* What needs to be done
Copy the entries verbatim, starting at the line containing "Where should I" and ending at the line containing "[1146, 212]".

[Begin Extracted information]

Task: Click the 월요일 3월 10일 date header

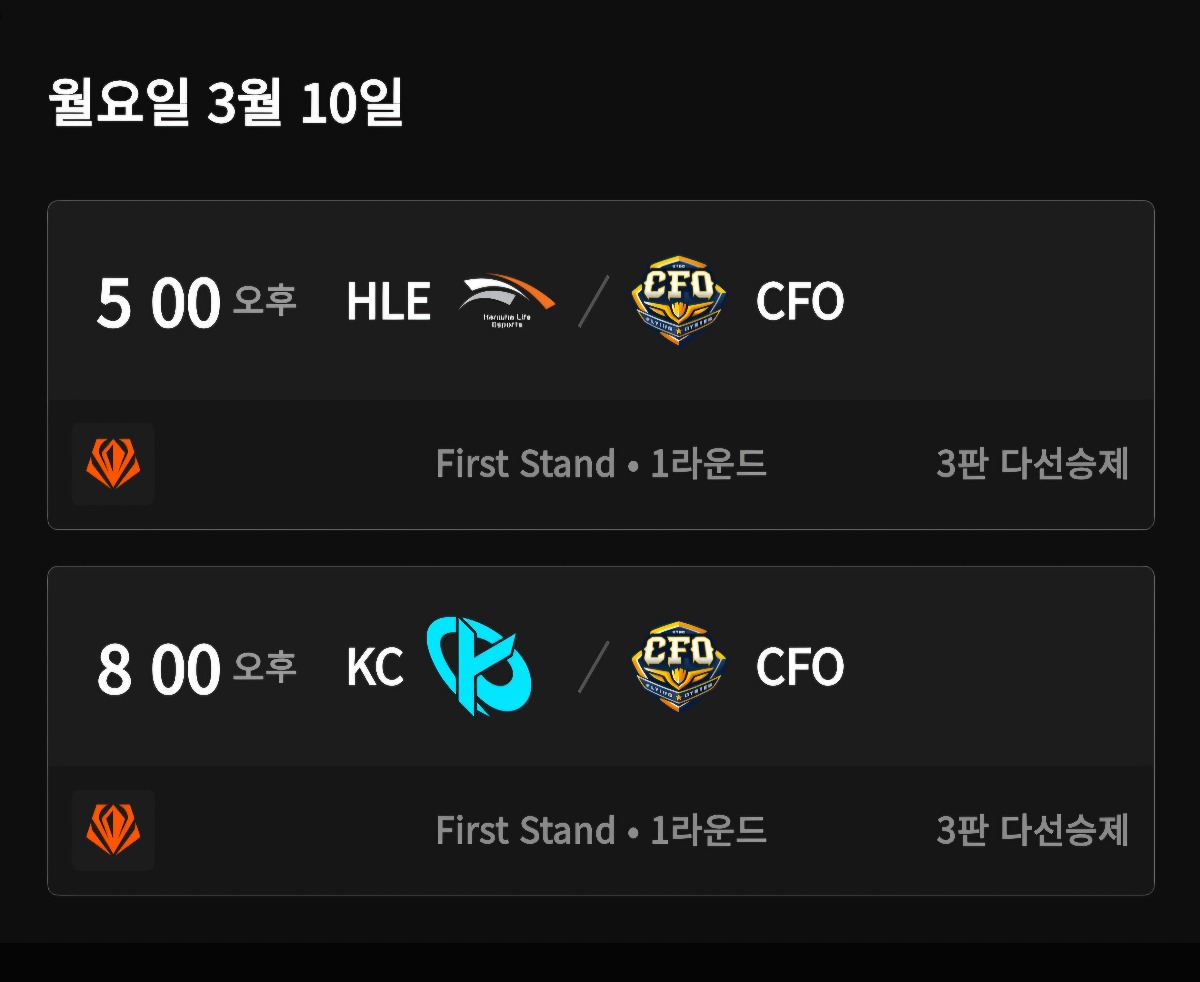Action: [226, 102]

[End Extracted information]
[Begin Extracted information]

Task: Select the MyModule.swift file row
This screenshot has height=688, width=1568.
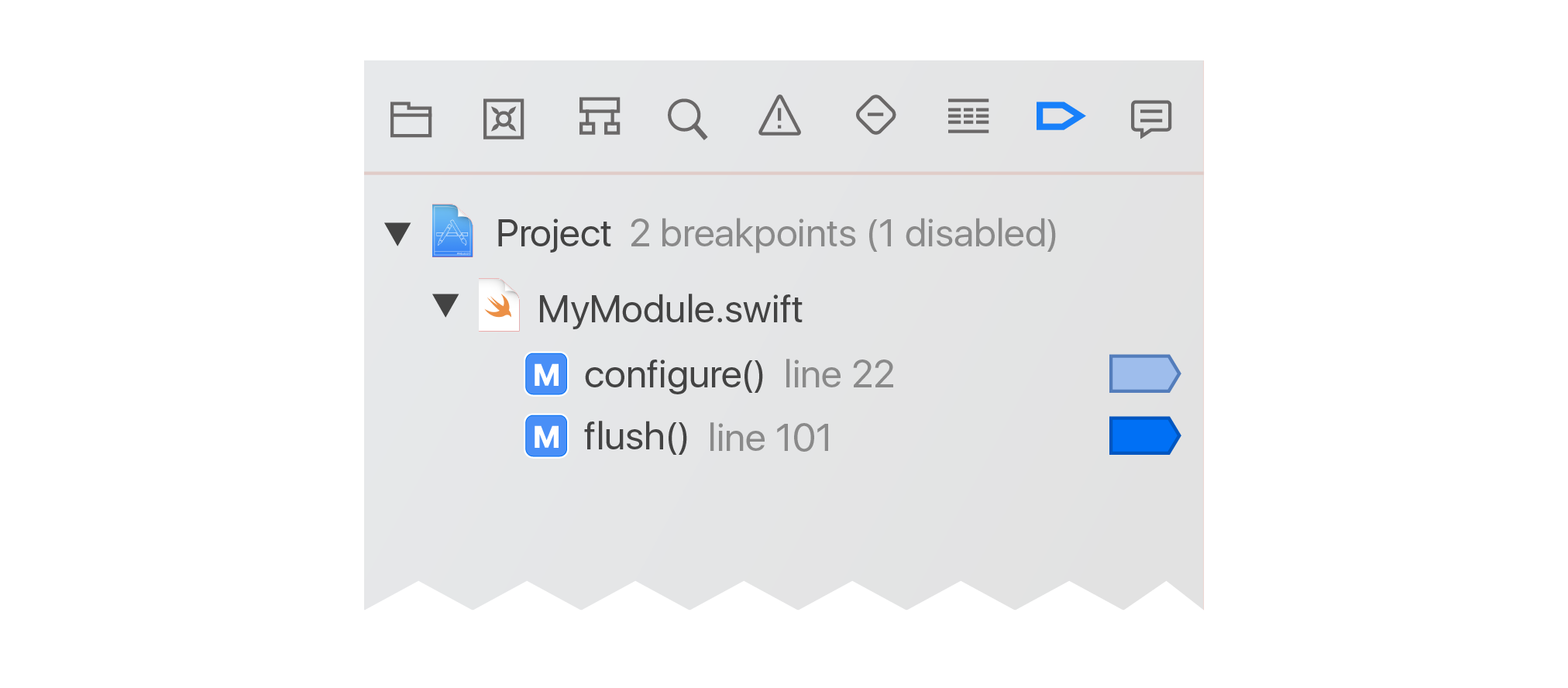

[End Extracted information]
[Begin Extracted information]

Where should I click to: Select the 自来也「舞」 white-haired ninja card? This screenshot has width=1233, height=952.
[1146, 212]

[End Extracted information]

* Answer below
Where should I click to: Select the 自来也「舞」 white-haired ninja card? This screenshot has width=1233, height=952.
[1146, 212]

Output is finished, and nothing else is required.